Open Access
Spatiotemporal Dengue Disease Clustering by Means Local Spatiotemporal Moran’s Index
Author(s) -
I Gede Nyoman Mindra Jaya,
Yudhie Andriyana,
Bertho Tantular,
Zulhanif,
Budi Nurani Ruchjana
Publication year - 2019
Publication title -
iop conference series. materials science and engineering
Language(s) - English
Resource type - Journals
eISSN - 1757-899X
pISSN - 1757-8981
DOI - 10.1088/1757-899x/621/1/012017
Subject(s) - spatial analysis , cluster analysis , outlier , autocorrelation , data mining , index (typography) , resampling , statistics , computer science , geography , pattern recognition (psychology) , cartography , artificial intelligence , mathematics , world wide web
Spatiotemporal analysis has been used widely to explain some geographic phenomenon, especially in an epidemiology study. Spatial and temporal autocorrelation coefficients are usually used to assess the spatial and temporal dependencies in set geographic events.
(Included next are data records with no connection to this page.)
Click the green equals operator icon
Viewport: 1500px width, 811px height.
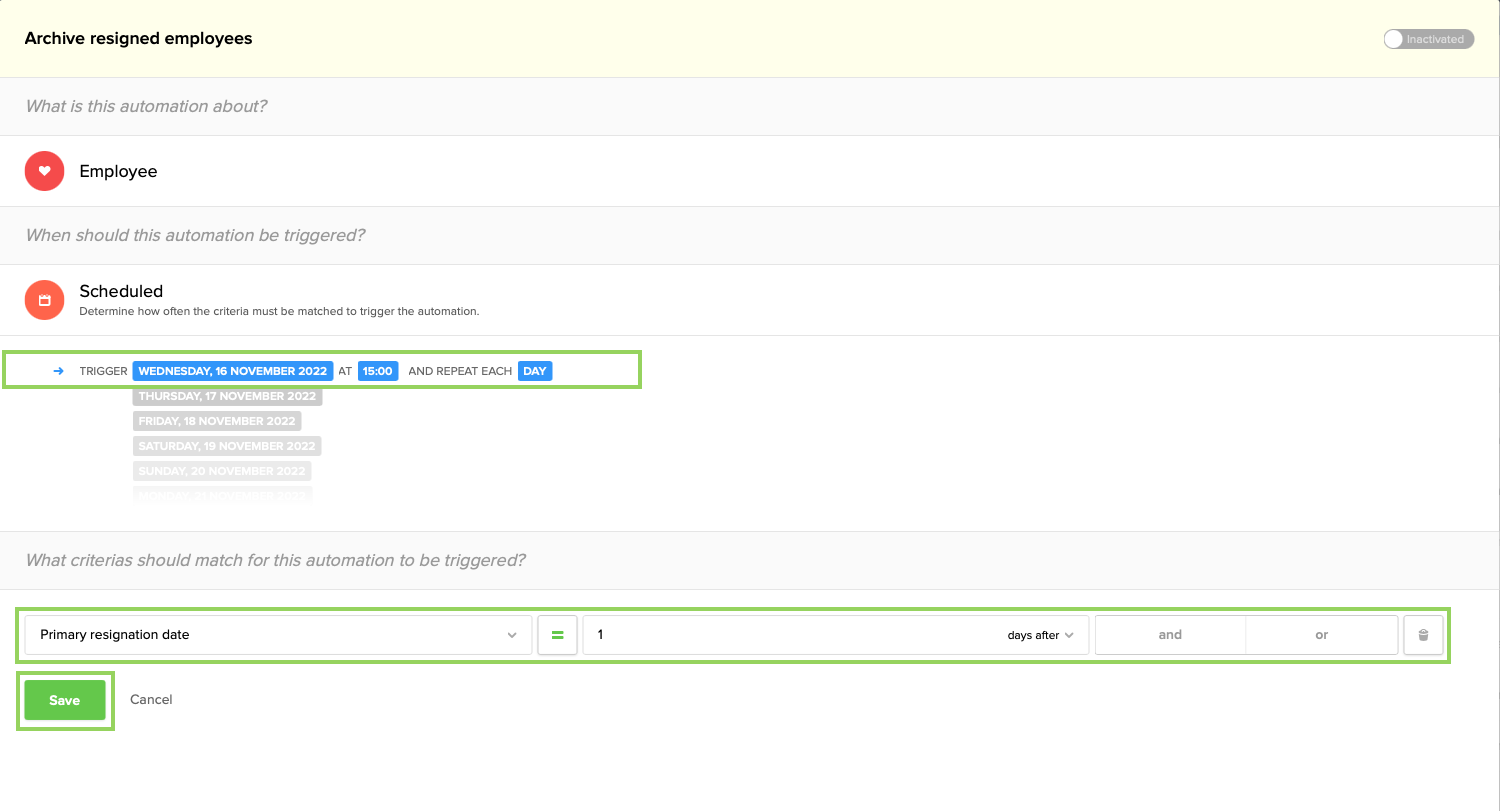coord(557,634)
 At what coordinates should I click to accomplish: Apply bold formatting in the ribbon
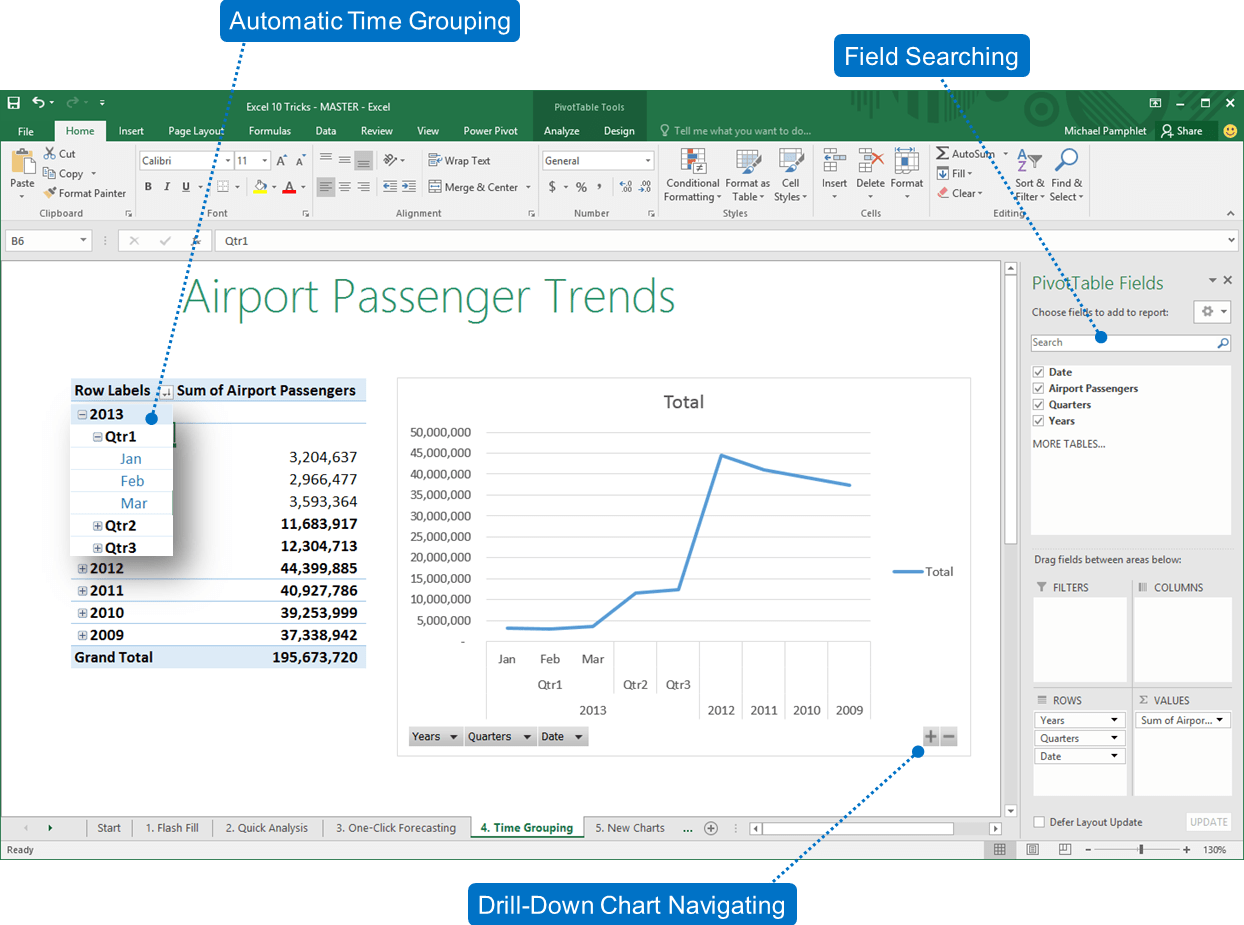click(148, 187)
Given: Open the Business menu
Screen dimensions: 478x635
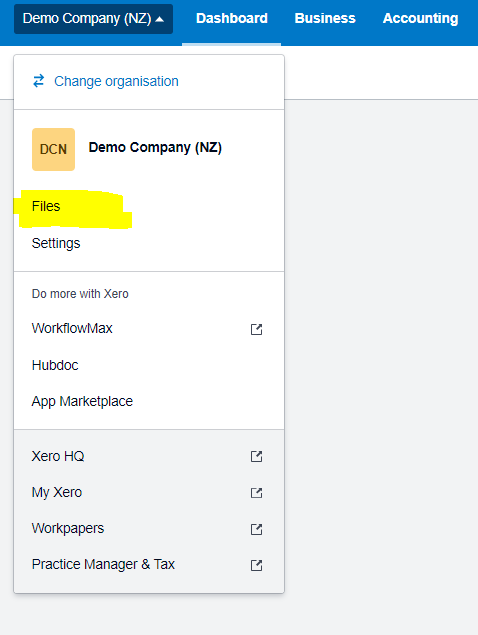Looking at the screenshot, I should click(325, 18).
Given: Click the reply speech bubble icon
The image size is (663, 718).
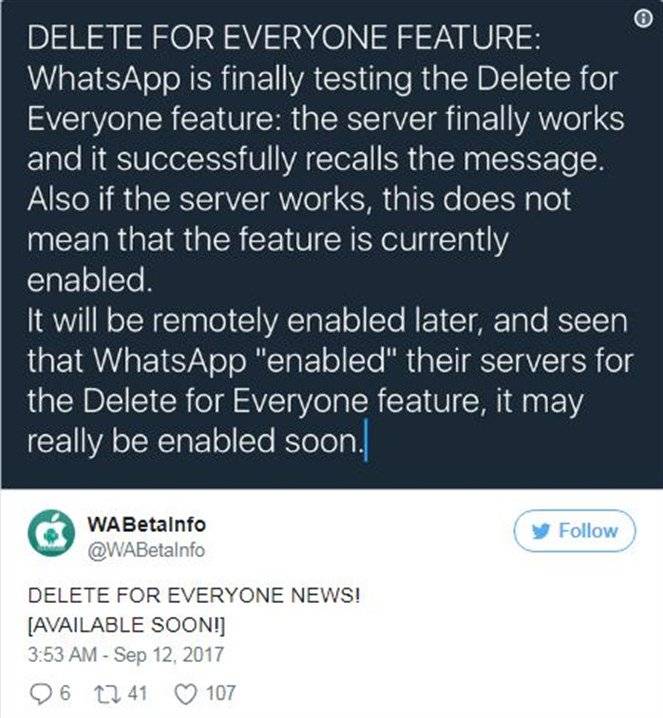Looking at the screenshot, I should 42,693.
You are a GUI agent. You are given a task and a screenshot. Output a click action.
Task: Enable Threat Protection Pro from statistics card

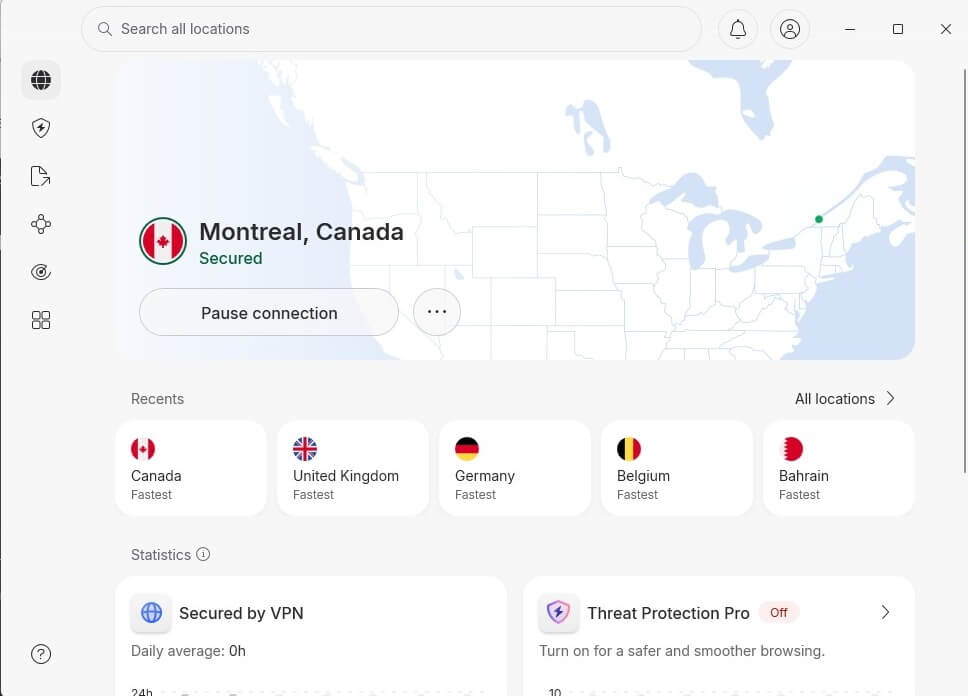pos(778,612)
However, those statistics are usually computed separately and may lead to the misleading conclusion. Analysing spatiotemporal autocorrelation would be useful to understand the geographical evolution simultaneously. Spatiotemporal autocorrelation can be used to identify the spatiotemporal clustering and outlier via local spatiotemporal autocorrelation. This paper develops a method to estimate and test the local spatiotemporal autocorrelation based on the local spatial Moran’s Index. Randomization permutation test is used to obtain the p-value which is used to construct the disease clustering. The method was applied to identify the spatiotemporal clustering and outlier detection for dengue disease data in Bandung city. Based on image analysis, this method presents the better result compare than the local spatial Moran’s Index which is done for every time separately.